Commercially available mass spectrometers can reliably detect COVID. In the journal “Clinical proteomics” researchers from the Martin Luther University Halle-Wittenberg (MLU) present a new method which employs equipment that is already being used in hospitals and laboratories to detect bacterial and fungal infections. It takes just two hours from swab to result. 

This approach can also be easily adapted to detect other pathogens and could thus help in future pandemics, according to the team.

The new method requires a nasal or throat swab. The sample needs to be prepared before it can be analyzed by a mass spectrometer, which takes only a few seconds. In MALDI-TOF mass spectrometry, a laser pulse is used to transfer the sample to the gas phase – then the mass of the individual components is measured. 

“This allows us to directly and unambiguously measure individual virus particles of the coronavirus. Thus false-positive results can be ruled out,” says Professor Andrea Sinz from the Institute of Pharmacy at MLU, who specializes in mass spectrometry and proteins. 

Her team was already able to show in July 2020 that mass spectrometers are generally capable of detecting SARS-CoV-2. However, at this time, the method was still time-consuming and required very high-end equipment. 

Benefits of the New Method for COVID Detection

The advantage of the new method is that MALDI-TOF mass spectrometers are already being used in many laboratories and clinics to diagnose bacterial or fungal infections and are thus readily available. The devices can even distinguish between different variants of the virus. However, the method is not yet as sensitive as polymerase chain reaction (PCR), the most sensitive corona test to date. 

This means that not all infections may be detected when there is a very low viral load. On the other hand, it is much faster and more flexible. 

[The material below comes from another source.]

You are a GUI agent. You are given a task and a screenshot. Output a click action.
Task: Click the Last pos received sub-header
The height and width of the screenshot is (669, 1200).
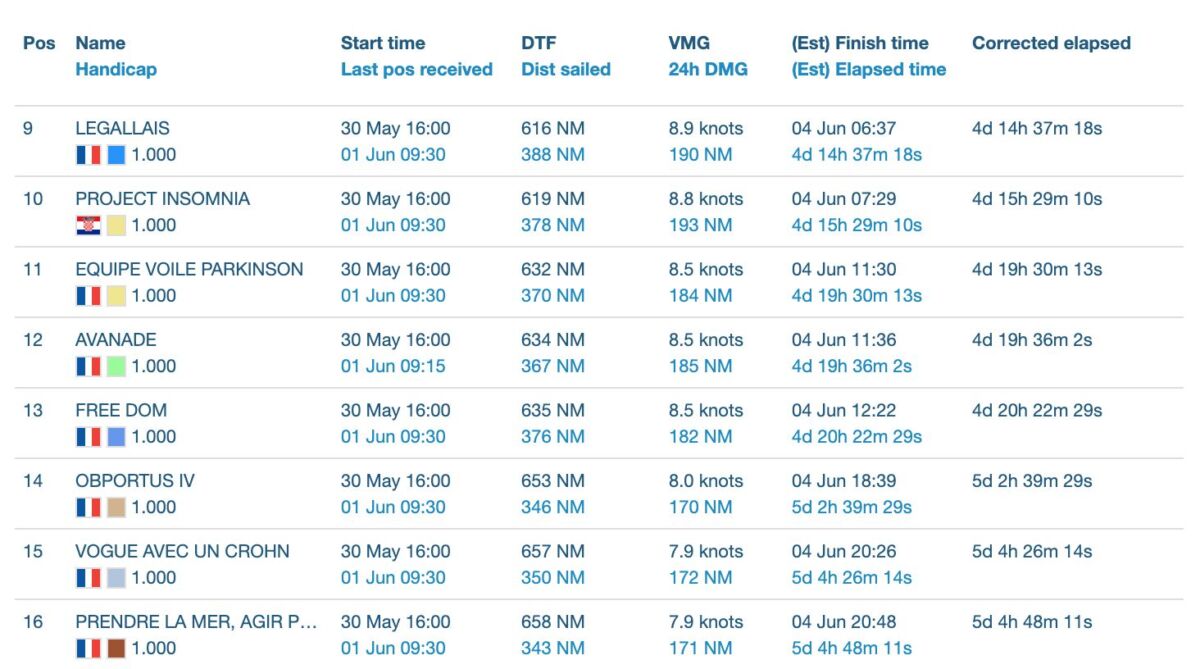(416, 69)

Further reading: Scientists Develop Breath Test that Rapidly Detects COVID

“In acute phases, the method would make an ideal addition to PCR because we would be able to analyze a lot of samples very quickly. Rapid and reliable results may make it easier to contain outbreaks,” explains Lydia Kollhoff, lead author of the study. Moreover, the approach could be adapted rather easily to other pathogens in future pandemics and supplement PCR testing. 

The scientists from Halle want to further optimize the method in partnership with the University of Leipzig Medical Centre. Following this, the method would undergo a certification process so that it could be used clinically. 

The study was funded by the Federal Ministry for Economic Affairs and Climate Action and the Deutsche Forschungsgemeinschaft (DFG, German Research Foundation).